あなたにもあげたい 笑顔 健康

TOPヘ

香川医療生活協同組合

「社会保障制度改革国民会議報告書」の問題点

(第614回 11月26日 )

 地方政治新聞「民主香川」に、「税と社会保障の一体改革は国のかたちをどのように変えるか」を連載しています。2013年9月15日号(1611号)に掲載した、第16回 「社会保障制度改革国民会議報告書を読み解く(その1)」、を転載します。一部修正しています。

 社会保障制度改革推進法により設置された「社会保障制度改革国民会議」が2013年8月6日「社会保障制度改革国民会議報告書~確かな社会保障を将来世代に伝えるための道筋~」を総理大臣に提出しました。今回から、この内容と、その都度明らかになる具体的な内容について触れていきたいと思います。

 日本の社会保障制度について、「国民の生活は、自らが働いて自らの生活を支え、自らの健康は自ら維持するという『自助』を基本としながら、高齢や疾病・介護を始めとする生活上のリスクに対しては、社会連帯の精神に基づき、共同してリスクに備える仕組みである『共助』が自助を支え、自助や共助では対応できない困窮などの状況については、受給要件を定めた上で必要な生活保障を行う公的扶助や社会福祉などの『公助』が補完する仕組みとするものである」と述べています。

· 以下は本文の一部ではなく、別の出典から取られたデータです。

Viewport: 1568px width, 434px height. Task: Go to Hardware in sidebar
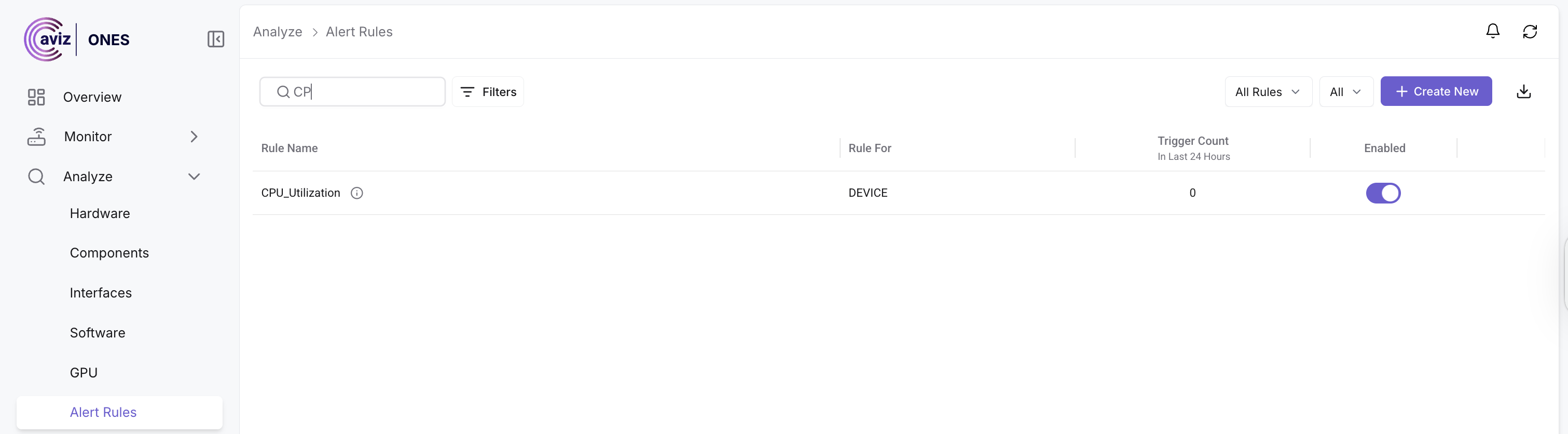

 個人の生活の中で「自らの健康は自ら維持する」というのは当たり前のことです。しかし、毎日朝早くから遅くまで仕事をしなければ生活が成り立たない人に、「運動不足はよくない」と疾病を自己の責任で済ますわけにはいきません。埃っぽい環境で仕事をしている人に「マスクをすればよい」と自己の責任で済ますのではなく、労働環境を改善することの方が大事です。疾病と労働には常に大きな関係があるのです。

 「『自助』を基本としながら」ではないのです。

 「高齢や疾病・介護を始めとする生活上のリスクに対」する「共同してリスクに備える仕組み」とは、「共済制度」のことです。「社会保障」の考え方とは異なるのです。

 「自助や共助では対応できない困窮などの状況については、受給要件を定めた上で必要な生活保障を行う公的扶助や社会福祉などの『公助』が補完する仕組み」が社会保障であるというのですが、これは大きな誤りです。

 社会保障とは日本国憲法25条には、こう書いてあります。

 すべて国民は、健康で文化的な最低限度の生活を営む権利を有する。

 国は、すべての生活部面について、社会福祉、社会保障及び公衆衛生の向上及び増進に努めなければならない。

 すべての国民は「健康で文化的な最低限度の生活を営む権利」をもっています。国は「社会福祉、社会保障」に責任を持たなければいけないのです。

 国が責任を持って行う社会福祉・社会保障に対して、さらに充実した制度のするために「共済」制度が存在するのです。

 こういった批判が多いことを気にしたのでしょうか、「社会保障制度改革国民会議報告書」では、「国の責務としての最低限度の生活保障を行う公的扶助等の『公助』は自助・共助を補完するという位置づけとなる」とこれまでの表現に追記した形となっています。

 次回からもう少し詳しく見ていきたいと思います。